Texto proporcionado:

━━━━━━━━━━

La invasión rusa de Ucrania y el genocidio de Gaza han contribuido a acelerar la transición a una nueva era geopolítica que, en rigor, comenzó a erigirse tras el 11S, pero que ha recibido un impulso decisivo en los primeros meses de la segunda presidencia de Trump, con la ruptura de la alianza transatlántica llamada Occidente y la política de mano tendida al régimen putinista.
El viejo mundo que no acababa de morir ha quedado sepultado, finalmente, por el nuevo orden global dominado aún por Estados Unidos, pero en el que se consolida el papel dominante de una China cada vez más fuerte, junto a la emergencia de Brasil y, en particular, de dos potencias como India y Arabia Saudí, gobernadas por líderes autocráticos, con ansias expansionistas. Rusia, China, Arabia Saudí e India sostienen valores contrarios a los que la Unión Europea proclama como propios –los de las democracias liberales–, pese a que en el último cuarto de siglo ésta ha actuado contra ellos o al margen de ellos, como lo muestra emblemáticamente su indecente y sistemática política contra inmigrantes y refugiados.
La mayor amenaza para nuestras democracias sigue siendo su desconexión de la ciudadanía y no hay mejor solución que hacerla partícipe de su defensa poniendo en el centro una cultura de derechos humanos y de paz
Desde hace casi dos décadas, la UE naufraga en una decadencia ética que está en el origen de la crisis de legitimidad que arrastra para buena parte de la ciudadanía europea. Una decadencia que encuentra su epítome en el incondicional apoyo de las instituciones de la UE y de buena parte de sus gobiernos al Estado de Israel. Una alianza que se remonta a las décadas previas de ocupación, régimen de apartheid y masacres periódicas contra palestinos y libaneses, pero que se ha mostrado con toda crudeza durante el genocidio perpetrado por el gobierno de Netanyahu contra la población de Gaza desde los atentados terroristas de Hamas, el 7 de octubre.

━━━━━━━━━━

Tarea asignada 1:
Enumere los países que, según el texto sobre la nueva era geopolítica, sostienen valores contrarios a los que la Unión Europea proclama como propios.

Datos de coordenadas de elementos

━━━━━━━━━━

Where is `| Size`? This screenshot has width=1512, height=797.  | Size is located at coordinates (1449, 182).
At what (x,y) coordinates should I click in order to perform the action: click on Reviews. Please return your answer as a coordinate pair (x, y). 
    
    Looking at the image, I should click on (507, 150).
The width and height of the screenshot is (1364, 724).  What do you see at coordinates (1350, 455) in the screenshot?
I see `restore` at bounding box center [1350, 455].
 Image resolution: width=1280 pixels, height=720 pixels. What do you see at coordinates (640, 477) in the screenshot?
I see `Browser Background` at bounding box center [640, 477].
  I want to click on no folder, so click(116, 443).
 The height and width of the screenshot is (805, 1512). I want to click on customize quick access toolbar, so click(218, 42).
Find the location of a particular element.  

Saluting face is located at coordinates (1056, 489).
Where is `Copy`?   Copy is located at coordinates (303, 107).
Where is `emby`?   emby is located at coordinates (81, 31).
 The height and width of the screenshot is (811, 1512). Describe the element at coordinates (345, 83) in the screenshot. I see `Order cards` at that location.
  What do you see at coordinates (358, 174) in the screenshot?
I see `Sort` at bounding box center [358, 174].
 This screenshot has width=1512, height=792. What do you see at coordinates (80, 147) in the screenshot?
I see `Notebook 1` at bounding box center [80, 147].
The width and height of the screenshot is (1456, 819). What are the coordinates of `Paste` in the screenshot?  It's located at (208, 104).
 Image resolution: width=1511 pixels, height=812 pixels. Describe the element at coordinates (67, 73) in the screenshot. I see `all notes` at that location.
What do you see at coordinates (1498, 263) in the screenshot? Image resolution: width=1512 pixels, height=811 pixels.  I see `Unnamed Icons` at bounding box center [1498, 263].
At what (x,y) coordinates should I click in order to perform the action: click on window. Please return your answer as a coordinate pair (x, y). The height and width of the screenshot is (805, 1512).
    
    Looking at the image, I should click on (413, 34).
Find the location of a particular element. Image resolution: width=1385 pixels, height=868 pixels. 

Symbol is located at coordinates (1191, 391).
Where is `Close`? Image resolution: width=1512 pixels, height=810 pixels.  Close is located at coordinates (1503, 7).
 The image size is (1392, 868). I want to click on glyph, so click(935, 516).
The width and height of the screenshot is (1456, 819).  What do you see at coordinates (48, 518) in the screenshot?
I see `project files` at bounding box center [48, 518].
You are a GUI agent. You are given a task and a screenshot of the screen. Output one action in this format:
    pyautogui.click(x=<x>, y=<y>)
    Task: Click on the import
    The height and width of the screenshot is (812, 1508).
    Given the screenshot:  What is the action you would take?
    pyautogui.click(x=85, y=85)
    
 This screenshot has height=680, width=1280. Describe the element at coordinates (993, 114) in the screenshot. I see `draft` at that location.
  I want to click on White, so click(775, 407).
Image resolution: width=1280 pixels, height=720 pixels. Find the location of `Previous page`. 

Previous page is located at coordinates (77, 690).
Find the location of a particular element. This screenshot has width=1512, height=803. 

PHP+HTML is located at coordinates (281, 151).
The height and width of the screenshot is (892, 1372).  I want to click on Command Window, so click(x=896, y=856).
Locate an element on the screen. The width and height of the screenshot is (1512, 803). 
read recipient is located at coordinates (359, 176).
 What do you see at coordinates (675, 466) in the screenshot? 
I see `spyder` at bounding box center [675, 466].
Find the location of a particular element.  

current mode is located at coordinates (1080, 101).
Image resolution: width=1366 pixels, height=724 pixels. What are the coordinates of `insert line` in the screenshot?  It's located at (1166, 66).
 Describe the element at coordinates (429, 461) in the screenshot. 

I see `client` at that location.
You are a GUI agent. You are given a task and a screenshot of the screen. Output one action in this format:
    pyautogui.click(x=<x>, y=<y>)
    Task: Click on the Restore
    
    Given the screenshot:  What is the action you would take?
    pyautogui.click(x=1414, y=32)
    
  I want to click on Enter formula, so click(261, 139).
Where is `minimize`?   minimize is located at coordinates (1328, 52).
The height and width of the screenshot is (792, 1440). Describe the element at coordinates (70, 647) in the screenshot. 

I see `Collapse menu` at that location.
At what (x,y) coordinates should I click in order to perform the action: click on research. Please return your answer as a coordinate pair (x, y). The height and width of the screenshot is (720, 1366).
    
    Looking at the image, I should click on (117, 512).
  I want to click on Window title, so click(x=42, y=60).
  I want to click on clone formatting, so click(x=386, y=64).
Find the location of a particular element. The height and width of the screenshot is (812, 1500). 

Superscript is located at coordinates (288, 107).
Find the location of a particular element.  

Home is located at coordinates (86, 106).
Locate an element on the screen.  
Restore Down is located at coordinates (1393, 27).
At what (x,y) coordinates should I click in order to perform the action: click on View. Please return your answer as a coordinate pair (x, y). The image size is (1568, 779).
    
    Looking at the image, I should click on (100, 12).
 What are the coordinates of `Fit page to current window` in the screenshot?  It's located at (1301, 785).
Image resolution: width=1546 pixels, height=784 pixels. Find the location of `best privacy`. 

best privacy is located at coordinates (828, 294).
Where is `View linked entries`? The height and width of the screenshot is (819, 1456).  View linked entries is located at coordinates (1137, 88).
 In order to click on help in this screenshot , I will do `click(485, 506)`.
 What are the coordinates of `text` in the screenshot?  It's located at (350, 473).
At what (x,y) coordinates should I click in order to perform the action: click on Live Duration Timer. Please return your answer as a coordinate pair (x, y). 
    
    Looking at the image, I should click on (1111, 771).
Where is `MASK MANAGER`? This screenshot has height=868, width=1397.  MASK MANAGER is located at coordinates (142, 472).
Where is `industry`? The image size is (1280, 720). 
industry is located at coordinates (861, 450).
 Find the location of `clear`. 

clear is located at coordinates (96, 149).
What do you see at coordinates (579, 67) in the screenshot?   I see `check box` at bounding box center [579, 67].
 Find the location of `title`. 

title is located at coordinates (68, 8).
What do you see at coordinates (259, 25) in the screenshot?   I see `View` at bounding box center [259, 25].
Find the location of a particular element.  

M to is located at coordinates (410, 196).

━━━━━━━━━━

Tarea asignada 2:
Presente como lista JSON de cadenas, una por línea y sin las líneas en blanco, las líneas del listado desde la que contiene "Find the location of a particular element. The" hasta la que contiene "at (1301, 785).", ambas incluidas.

Respuesta completa 1:
Rusia, China, Arabia Saudí e India.

Respuesta completa 2:
[
  "Find the location of a particular element. The height and width of the screenshot is (812, 1500). ",
  "Superscript is located at coordinates (288, 107).",
  "Find the location of a particular element.  ",
  "Home is located at coordinates (86, 106).",
  "Locate an element on the screen.  ",
  "Restore Down is located at coordinates (1393, 27).",
  "At what (x,y) coordinates should I click in order to perform the action: click on View. Please return your answer as a coordinate pair (x, y). The image size is (1568, 779).",
  "    Looking at the image, I should click on (100, 12).",
  " What are the coordinates of `Fit page to current window` in the screenshot?  It's located at (1301, 785)."
]